Financement libyen de la campagne de Sarkozy: Pour Ziad Takieddine, sa mise en examen conforte sa «crédibilité»

JUSTICE L’homme d’affaires s’est dit « soulagé » par sa mise en examen qui selon lui conforte sa « crédibilité » dans ses déclarations visant le camp Sarkozy…

20 Minutes avec AFP

— 

Ziad Takieddine
Ziad Takieddine — JACQUES DEMARTHON / AFP

Ziad Takieddine est « soulagé ». L’homme d’affaires franco-libanais a été mis en examen pour « complicité de corruption et complicité de trafic d’influence actif et passif » et pour « complicité de détournements de fonds publics en Libye » dans l’enquête sur des soupçons de financement libyen dans la campagne présidentielle victorieuse de Nicolas Sarkozy en 2007. Il n’a pas été placé sous contrôle judiciaire.

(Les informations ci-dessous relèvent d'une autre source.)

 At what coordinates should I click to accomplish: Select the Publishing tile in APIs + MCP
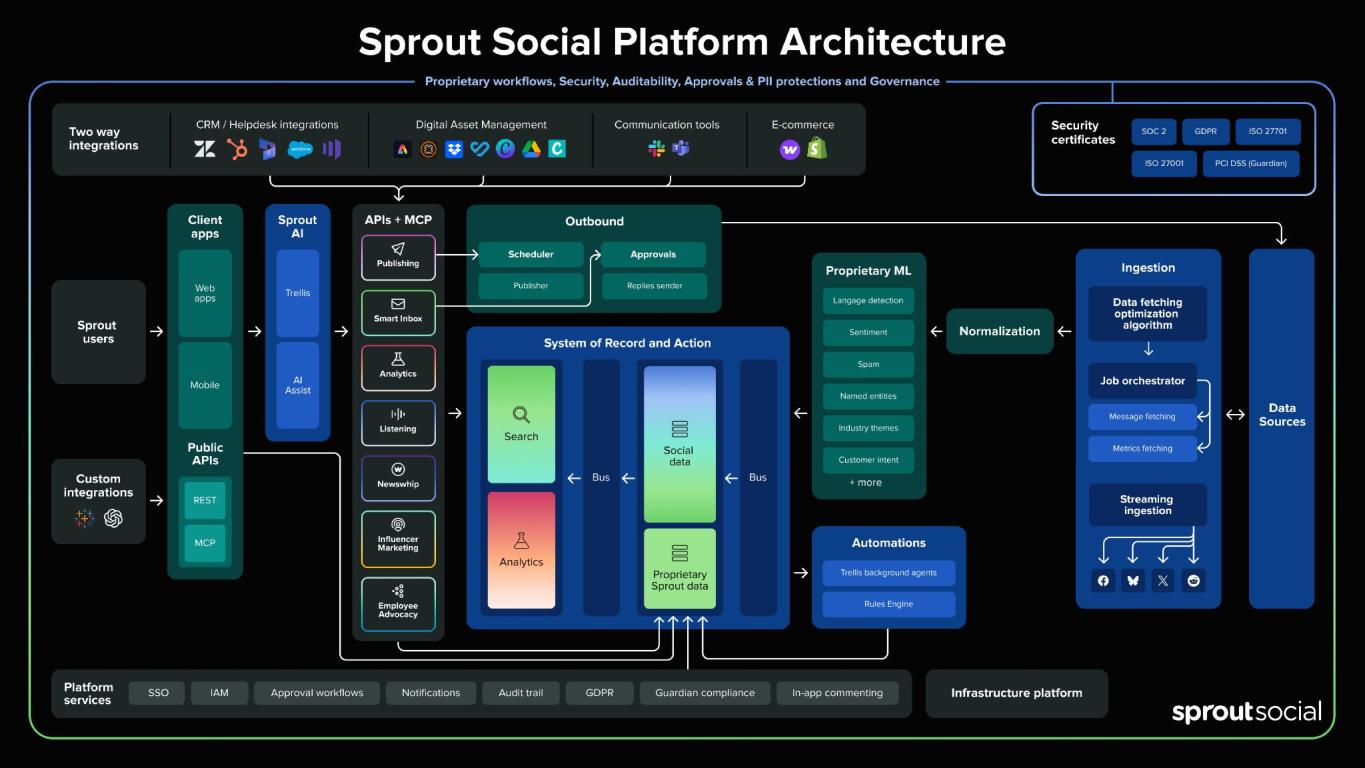tap(398, 256)
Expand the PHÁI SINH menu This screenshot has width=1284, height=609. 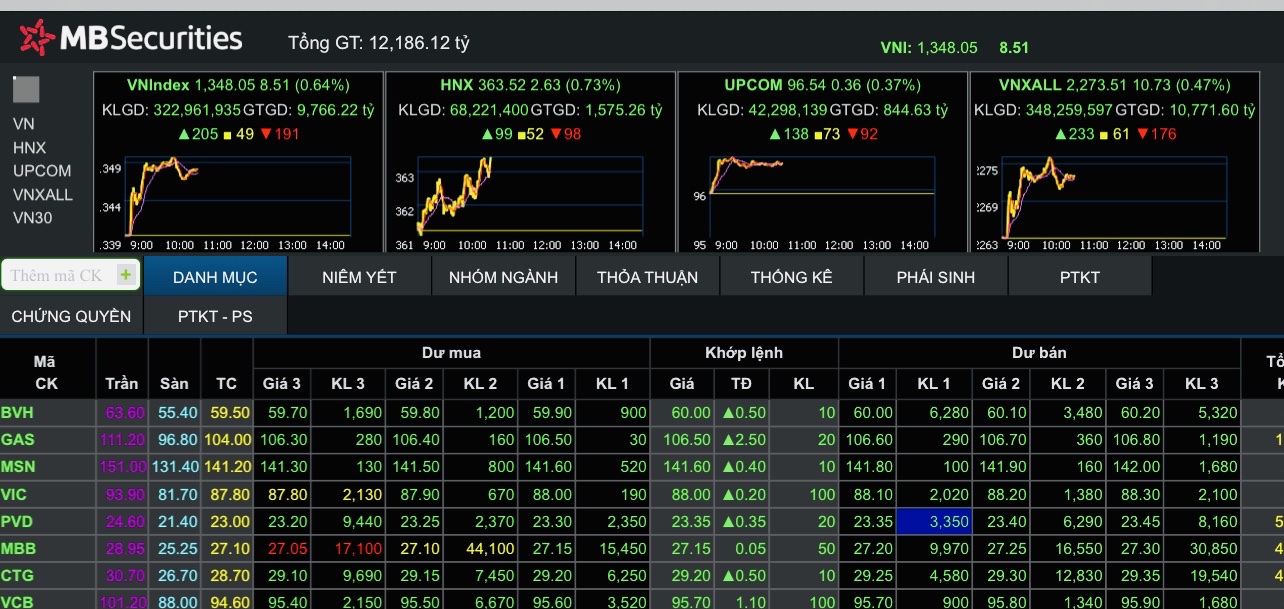point(935,277)
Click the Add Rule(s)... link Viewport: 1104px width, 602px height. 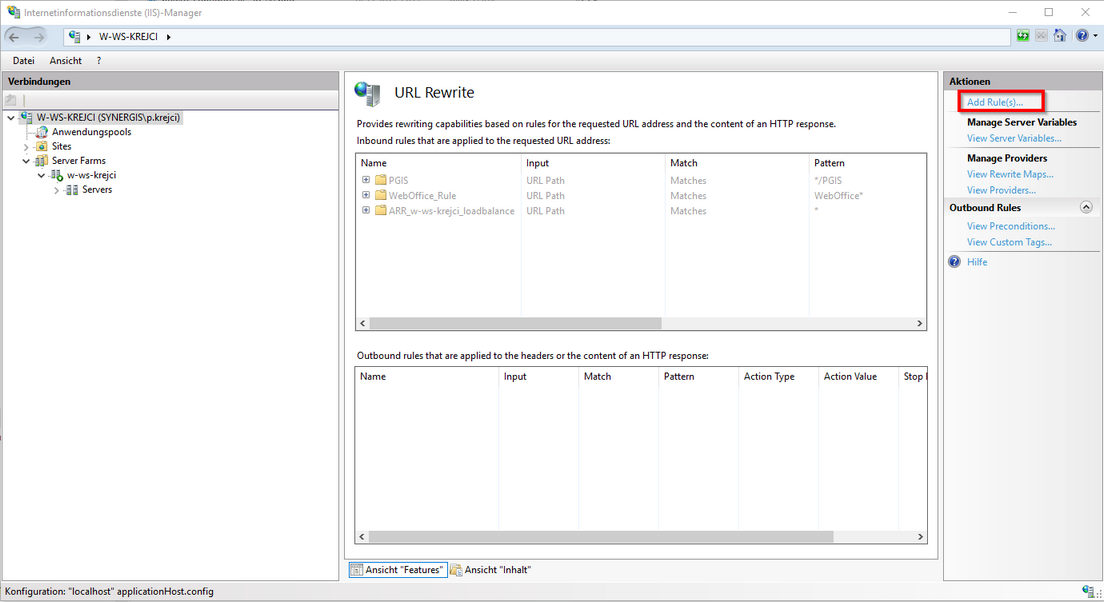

« Je suis soulagé par cette mise en examen qui va me permettre de rentrer dans le dossier (du financement libyen présumé) et de continuer à collaborer avec la justice. C’est une reconnaissance de la crédibilité de mes témoignages sur la corruption, cela fait plus de deux ans que j’en parle », a-t-il affirmé. Pour lui, « la prochaine étape, ce sont les mises en examen de Nicolas Sarkozy et Claude Guéant ».

Takieddine affirme avoir remis 5 millions d’euros à Guéant et Sarkozy

Ziad Takieddine était convoqué mercredi par le juge d’instruction après ses révélations fracassantes à Mediapart mi-novembre, où il avait confié avoir convoyé vers Paris, entre novembre 2006 et début 2007, trois valises contenant 5 millions d’euros en provenance du régime de Kadhafi. Des fonds qu’il dit avoir remis deux fois à Claude Guéant, directeur de cabinet de Nicolas Sarkozy, alors ministre de l’Intérieur et à l’ancien chef de l’État lui-même, ce qu’ils ont farouchement démenti.

Takieddine dit avoir effectué ces remises de liquide à la demande de l’ex-chef des services secrets libyens, Abdallah Senoussi, dans le but qui lui avait été présenté à l’époque, pour « rémunérer la formation d’agents libyens (du renseignement) en France », dans le cadre de la coopération entre Paris et Tripoli.

Aujourd’hui, il affirme que son témoignage corrobore les déclarations en 2012 d’Abdallah Senoussi, lors d’une audition dans le cadre de poursuites de la Cour pénale internationale. Il avait alors affirmé avoir « personnellement supervisé » le transfert de cinq millions d’euros « pour la campagne du président Nicolas Sarkozy en 2006-2007 » via un intermédiaire, « le nommé Takieddine », selon des éléments de l’enquête dont l’AFP a eu connaissance. Son avocate Élise Arfi a estimé à l’issue de l’audition de mercredi que la justice donnait « beaucoup de crédit à la version d’Abdallah Senoussi ».